[SOURCE DOCUMENT]:

>>>>>

Subsequent Debt Sample Clauses

Subsequent Debt. Subject to Section 4.12, neither the Company nor any Subsidiary shall without the prior written consent of Purchasers incur any Indebtedness or enter into any agreement to incur or announce to incur any Indebtedness.
Subsequent Debt. The Company shall not incur any debt senior in right of payment to the Notes without the written consent of holders in interest of at least seventy percent (70%) of the aggregate principal amount of the Notes then outstanding.
Subsequent Debt. Subject to Section 4.12, neither the Company nor any Subsidiary shall without the prior written consent of Purchasers, which consent will not be unreasonably withheld, incur any Indebtedness equal to or greater than US$100,000 or enter into any agreement to incur or announce to incur any Indebtedness equal to or greater than US$100,000, in each case, other than for which such proceeds received from such Indebtedness are used to repay the Notes in full, provided, that with respect to any Subsidiary that is not wholly-owned or majority-owned by the Company, such consent will not be required.
Subsequent Debt. The Company shall not, and the Company shall cause each of its Subsidiaries to not, directly or indirectly, incur or guarantee, assume or suffer to exist any Indebtedness (other than (i) Indebtedness incurred pursuant to the Transaction Documents and (ii) Permitted Indebtedness).
Subsequent Debt. So long as any Principal Amount of Notes is outstanding, the Company and its subsidiaries shall not directly or indirectly, without the affirmative vote of the holders of at least 75% of the outstanding Principal Amount of the Notes then outstanding, incur or permit to exist additional indebtedness which is senior to the Notes, or incur, assume or permit to exist any lien, mortgage, security interest or encumbrance (other than statutory liens imposed by law incurred in the ordinary course of business for sums not yet delinquent or being contested in good faith, if such reserve or other appropriate provision, if any, as shall be required by GAAP shall have been made in respect thereof) on any of its assets, except for (a) indebtedness and liens currently outstanding pursuant to agreements as currently in effect on the Issuance Date, (b) capital leases, financing for equipment and purchase money security interests, and (c) indebtedness not exceeding $3,000,000 and security interests securing such indebtedness following the MediVision acquisition.

<<<<<

[SOURCE EXCERPT]:

>>>>>

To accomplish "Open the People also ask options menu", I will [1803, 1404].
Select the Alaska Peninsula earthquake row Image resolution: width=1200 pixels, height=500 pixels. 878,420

<<<<<

[YOUR GOAL]:
According to the sample clauses on subsequent debt, what percentage of the aggregate principal amount of the Notes must the consenting holders hold before the Company may incur debt senior in right of payment to the Notes?

[ANSWER FOR THE TASK]:
At least seventy percent (70%).